13. The text, you observe, refers to the past, but it may be taken for granted that what God did yesterday he will do today, and what he does today he will do for ever, as far as it is necessary and right; and since he is “the same yesterday, and today, and for ever,” all the blessings that he gives to his people shall be continued for them as long as they need them. Some of us can say that we were filled with these good things twenty years ago, and we have never again hungered as we hungered then. The Lord has satisfied our souls by giving us Christ, and we are fully content with him. His own word is true to us, “Whoever drinks from the water that I shall give him shall never thirst; but the water that I shall give him shall be in him a well of water springing up into everlasting life.” God is still filling the hungry with good things.

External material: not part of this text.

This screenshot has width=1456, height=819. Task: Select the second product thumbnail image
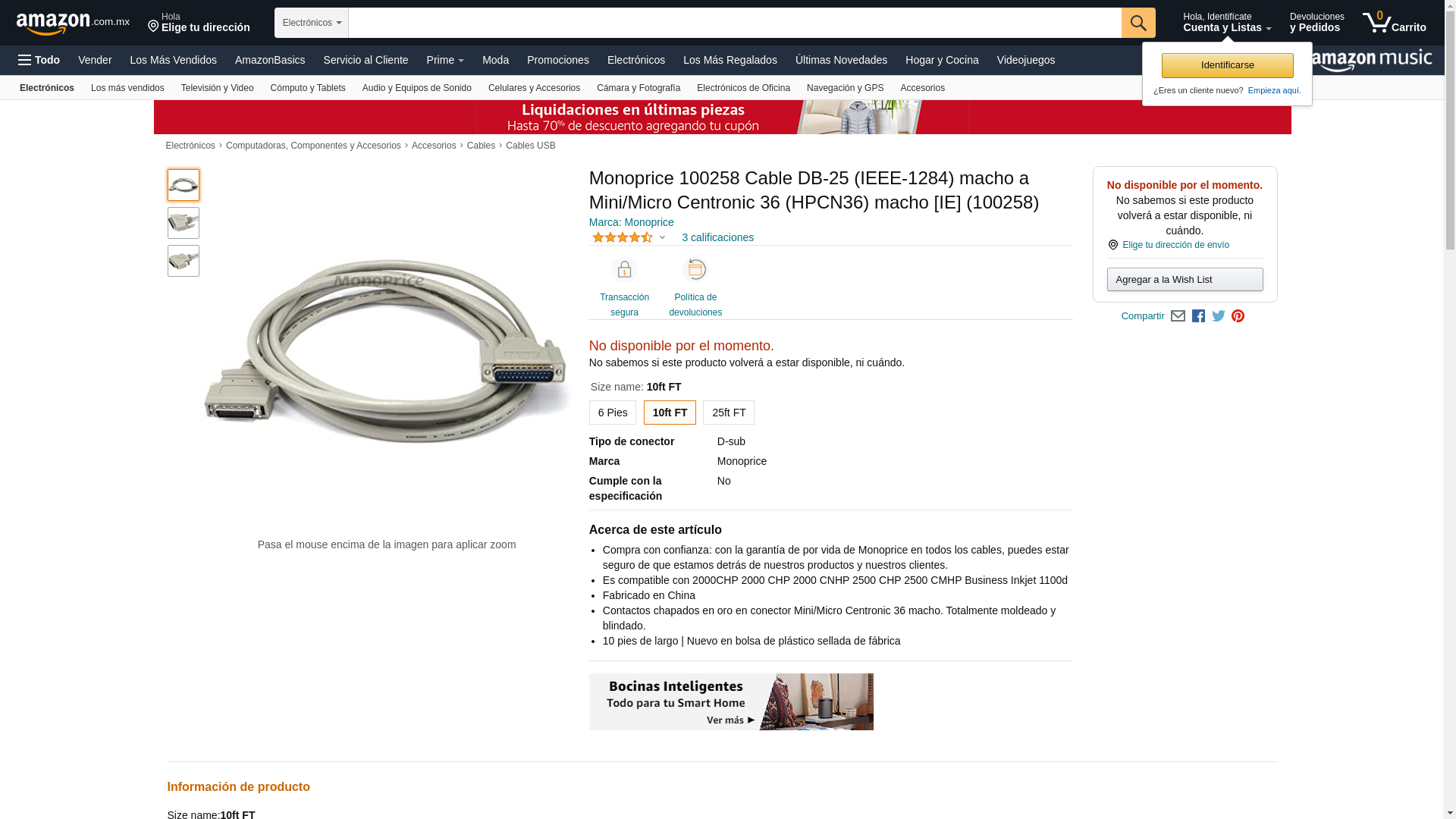pos(184,223)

There are many, in this house, who can testify that, in answer to prayer, they have had their griefs assuaged, and heavenly comforts granted to them; and, poor sinner, God is willing to do the same for you. If you are hungering and thirsting, come to him, for there is as much grace in him today as there ever was; so come, just as you are, and trust him, rely on him, and you too shall be filled with good things.

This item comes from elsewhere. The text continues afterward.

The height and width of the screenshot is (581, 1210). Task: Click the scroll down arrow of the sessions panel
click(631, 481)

14. The other half of the text, in its reference to sinners, I shall touch on very briefly: “He has sent the rich away empty.” Oh, how many sinners there are who think themselves rich! According to their own valuation, they are rich in merit; but the gospel has nothing to do with merit, it only deals with misery, and therefore it sends them away empty, because it does not conduct its business in the way that they approve of. There are many sinners, who are so rich in their own estimation, that they will not take Christ and his cross for nothing. David knew enough to say to the Lord, “With the froward you will show yourself froward. For you will save the afflicted people; but will bring down high looks.” If a man thinks that he is so good that he does not need the gospel, God regards him as so vile that, the gospel brings no message of mercy to him until he humbles himself and repents. Jesus said, “Those who are well have no need of the physician, but those who are sick: I did not come to call the righteous, but sinners to repentance.”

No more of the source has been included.